Records from a data source
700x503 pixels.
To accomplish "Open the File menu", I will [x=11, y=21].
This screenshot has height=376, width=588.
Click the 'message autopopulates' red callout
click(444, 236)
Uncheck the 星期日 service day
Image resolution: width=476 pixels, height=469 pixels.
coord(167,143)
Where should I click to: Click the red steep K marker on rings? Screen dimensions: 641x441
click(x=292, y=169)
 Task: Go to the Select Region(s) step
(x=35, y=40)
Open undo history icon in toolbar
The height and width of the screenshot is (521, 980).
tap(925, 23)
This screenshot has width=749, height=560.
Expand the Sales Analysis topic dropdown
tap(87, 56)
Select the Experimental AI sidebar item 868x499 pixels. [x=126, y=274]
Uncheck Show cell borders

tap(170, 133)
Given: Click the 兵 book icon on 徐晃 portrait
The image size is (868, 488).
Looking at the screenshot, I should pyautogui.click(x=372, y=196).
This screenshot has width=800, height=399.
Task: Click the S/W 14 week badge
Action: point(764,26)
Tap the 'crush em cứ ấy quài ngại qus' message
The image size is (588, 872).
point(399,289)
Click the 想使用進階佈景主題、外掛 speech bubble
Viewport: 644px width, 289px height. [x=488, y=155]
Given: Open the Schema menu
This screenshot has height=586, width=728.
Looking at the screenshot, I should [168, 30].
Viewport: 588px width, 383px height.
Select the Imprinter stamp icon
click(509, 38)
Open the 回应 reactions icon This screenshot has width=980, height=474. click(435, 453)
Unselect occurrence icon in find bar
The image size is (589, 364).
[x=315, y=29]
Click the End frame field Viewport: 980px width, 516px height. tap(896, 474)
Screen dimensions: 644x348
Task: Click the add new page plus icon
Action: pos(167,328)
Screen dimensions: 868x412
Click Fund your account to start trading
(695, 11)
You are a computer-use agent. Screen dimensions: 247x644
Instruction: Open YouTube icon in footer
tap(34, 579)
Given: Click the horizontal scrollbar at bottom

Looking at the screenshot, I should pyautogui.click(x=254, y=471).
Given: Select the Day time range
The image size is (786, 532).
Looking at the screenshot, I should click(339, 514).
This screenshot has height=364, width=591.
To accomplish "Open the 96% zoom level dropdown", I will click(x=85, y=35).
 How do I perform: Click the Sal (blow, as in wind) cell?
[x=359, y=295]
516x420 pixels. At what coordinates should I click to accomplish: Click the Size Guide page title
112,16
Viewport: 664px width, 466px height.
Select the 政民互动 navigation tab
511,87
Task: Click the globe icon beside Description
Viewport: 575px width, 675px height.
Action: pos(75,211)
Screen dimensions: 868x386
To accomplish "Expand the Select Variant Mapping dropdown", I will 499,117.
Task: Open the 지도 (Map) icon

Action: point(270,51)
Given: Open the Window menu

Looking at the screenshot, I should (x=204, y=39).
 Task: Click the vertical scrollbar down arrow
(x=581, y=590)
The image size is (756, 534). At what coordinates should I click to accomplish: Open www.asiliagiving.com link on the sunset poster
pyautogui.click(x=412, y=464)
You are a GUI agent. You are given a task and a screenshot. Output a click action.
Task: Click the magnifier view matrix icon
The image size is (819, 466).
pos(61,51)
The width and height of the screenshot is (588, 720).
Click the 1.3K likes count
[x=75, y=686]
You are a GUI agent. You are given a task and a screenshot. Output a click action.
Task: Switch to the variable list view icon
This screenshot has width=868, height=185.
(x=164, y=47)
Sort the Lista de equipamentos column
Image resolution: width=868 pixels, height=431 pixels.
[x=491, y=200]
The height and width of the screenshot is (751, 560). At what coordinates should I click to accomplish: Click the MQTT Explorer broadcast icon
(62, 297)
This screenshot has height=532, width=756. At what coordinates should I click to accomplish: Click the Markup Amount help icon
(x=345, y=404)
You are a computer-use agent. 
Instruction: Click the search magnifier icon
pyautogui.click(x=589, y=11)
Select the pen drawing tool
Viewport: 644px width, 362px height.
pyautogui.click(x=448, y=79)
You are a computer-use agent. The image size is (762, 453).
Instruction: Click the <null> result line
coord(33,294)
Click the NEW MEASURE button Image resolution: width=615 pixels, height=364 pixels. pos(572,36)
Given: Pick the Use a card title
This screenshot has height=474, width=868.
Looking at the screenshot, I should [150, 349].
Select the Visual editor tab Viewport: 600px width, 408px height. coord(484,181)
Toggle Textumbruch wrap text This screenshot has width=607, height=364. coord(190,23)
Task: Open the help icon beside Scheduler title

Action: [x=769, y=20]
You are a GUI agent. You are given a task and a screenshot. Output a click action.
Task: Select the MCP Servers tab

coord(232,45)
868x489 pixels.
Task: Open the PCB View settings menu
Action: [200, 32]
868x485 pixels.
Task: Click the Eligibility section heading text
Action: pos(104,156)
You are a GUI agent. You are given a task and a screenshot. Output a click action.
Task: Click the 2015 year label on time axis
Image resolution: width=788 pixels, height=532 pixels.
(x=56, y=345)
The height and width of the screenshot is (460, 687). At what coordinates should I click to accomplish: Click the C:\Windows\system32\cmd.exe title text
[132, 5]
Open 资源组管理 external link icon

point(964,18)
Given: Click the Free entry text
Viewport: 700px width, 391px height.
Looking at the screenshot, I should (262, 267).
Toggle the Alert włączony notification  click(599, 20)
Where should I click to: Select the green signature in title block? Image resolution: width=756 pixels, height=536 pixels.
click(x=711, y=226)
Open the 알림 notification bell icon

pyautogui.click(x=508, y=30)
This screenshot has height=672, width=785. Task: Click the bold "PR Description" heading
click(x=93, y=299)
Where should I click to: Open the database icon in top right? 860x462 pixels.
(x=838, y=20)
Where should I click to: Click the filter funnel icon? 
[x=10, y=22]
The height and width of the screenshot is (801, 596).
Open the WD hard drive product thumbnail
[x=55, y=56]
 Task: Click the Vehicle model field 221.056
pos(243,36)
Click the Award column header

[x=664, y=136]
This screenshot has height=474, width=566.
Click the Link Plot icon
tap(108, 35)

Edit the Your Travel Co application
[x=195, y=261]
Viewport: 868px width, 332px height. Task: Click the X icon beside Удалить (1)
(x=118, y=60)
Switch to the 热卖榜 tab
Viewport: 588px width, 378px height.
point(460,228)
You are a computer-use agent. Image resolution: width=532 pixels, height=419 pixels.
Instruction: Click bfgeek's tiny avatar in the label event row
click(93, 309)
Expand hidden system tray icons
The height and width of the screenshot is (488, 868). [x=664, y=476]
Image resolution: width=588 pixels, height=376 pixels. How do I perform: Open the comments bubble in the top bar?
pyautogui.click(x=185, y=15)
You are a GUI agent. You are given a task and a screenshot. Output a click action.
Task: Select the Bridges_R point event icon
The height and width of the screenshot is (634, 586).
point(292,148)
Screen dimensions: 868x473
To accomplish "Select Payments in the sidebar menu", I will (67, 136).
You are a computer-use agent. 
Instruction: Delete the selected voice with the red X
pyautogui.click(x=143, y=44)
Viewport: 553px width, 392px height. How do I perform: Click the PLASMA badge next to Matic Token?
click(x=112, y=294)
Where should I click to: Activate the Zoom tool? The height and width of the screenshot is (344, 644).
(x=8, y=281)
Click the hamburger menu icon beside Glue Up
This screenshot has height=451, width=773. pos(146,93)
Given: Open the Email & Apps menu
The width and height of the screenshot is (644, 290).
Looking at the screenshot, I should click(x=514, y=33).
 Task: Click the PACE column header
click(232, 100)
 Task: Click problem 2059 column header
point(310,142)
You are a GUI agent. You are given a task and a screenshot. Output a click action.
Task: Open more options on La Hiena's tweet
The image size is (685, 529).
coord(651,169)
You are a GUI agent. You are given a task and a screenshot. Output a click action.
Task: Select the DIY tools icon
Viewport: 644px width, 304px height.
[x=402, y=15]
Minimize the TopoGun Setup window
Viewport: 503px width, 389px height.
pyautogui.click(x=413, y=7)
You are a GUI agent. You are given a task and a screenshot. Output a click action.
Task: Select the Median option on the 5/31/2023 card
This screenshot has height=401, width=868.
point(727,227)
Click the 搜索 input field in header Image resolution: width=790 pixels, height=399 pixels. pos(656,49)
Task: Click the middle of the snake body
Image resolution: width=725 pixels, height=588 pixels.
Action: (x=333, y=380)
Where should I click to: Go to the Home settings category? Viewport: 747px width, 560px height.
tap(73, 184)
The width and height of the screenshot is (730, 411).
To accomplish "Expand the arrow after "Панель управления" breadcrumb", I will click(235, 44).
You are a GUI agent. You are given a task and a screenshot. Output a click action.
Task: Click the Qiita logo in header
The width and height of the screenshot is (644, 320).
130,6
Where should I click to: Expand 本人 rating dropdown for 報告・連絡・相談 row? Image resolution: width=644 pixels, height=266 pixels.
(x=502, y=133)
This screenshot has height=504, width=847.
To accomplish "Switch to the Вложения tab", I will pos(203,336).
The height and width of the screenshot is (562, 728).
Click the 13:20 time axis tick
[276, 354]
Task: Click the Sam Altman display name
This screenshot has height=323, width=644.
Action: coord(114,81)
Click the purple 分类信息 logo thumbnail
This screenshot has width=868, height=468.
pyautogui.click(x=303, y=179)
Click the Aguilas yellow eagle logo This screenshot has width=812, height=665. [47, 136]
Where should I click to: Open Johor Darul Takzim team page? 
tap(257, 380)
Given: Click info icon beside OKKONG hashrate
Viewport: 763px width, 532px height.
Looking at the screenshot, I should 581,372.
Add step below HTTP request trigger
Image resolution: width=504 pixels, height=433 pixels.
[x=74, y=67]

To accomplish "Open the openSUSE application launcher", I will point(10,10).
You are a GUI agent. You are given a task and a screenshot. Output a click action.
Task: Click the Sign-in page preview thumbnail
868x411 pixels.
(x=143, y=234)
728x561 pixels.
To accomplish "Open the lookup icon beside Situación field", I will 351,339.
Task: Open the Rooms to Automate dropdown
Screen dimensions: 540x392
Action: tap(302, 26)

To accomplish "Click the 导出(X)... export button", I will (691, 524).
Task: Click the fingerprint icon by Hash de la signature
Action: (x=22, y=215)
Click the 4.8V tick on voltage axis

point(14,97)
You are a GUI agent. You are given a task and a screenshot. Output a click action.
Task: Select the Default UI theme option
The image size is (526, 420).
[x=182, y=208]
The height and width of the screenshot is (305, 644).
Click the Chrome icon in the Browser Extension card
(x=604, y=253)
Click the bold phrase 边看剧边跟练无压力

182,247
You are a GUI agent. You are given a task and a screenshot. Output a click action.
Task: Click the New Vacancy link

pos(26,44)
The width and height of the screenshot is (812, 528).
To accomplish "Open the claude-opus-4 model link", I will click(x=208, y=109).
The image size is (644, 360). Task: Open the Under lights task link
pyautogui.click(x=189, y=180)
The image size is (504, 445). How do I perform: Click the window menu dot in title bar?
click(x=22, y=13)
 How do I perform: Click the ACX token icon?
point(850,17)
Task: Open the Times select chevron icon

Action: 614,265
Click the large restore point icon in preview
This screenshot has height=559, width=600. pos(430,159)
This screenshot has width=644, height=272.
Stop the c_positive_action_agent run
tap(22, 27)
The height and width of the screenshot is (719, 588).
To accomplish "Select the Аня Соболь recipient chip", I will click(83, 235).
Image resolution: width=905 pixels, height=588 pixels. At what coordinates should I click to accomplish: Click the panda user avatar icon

▶ [EXERCISE OBJECTIVE]: Copy out the data from the line containing "Task: Go to the Select Region(s) step" through the line containing "tap(170, 133)", renaming "Sales Analysis" to "Revenue Report" and leaving everything else unchanged.

▶ [REPLY TO THE EXERCISE]:
 Task: Go to the Select Region(s) step
(x=35, y=40)
Open undo history icon in toolbar
The height and width of the screenshot is (521, 980).
tap(925, 23)
This screenshot has width=749, height=560.
Expand the Revenue Report topic dropdown
tap(87, 56)
Select the Experimental AI sidebar item 868x499 pixels. [x=126, y=274]
Uncheck Show cell borders

tap(170, 133)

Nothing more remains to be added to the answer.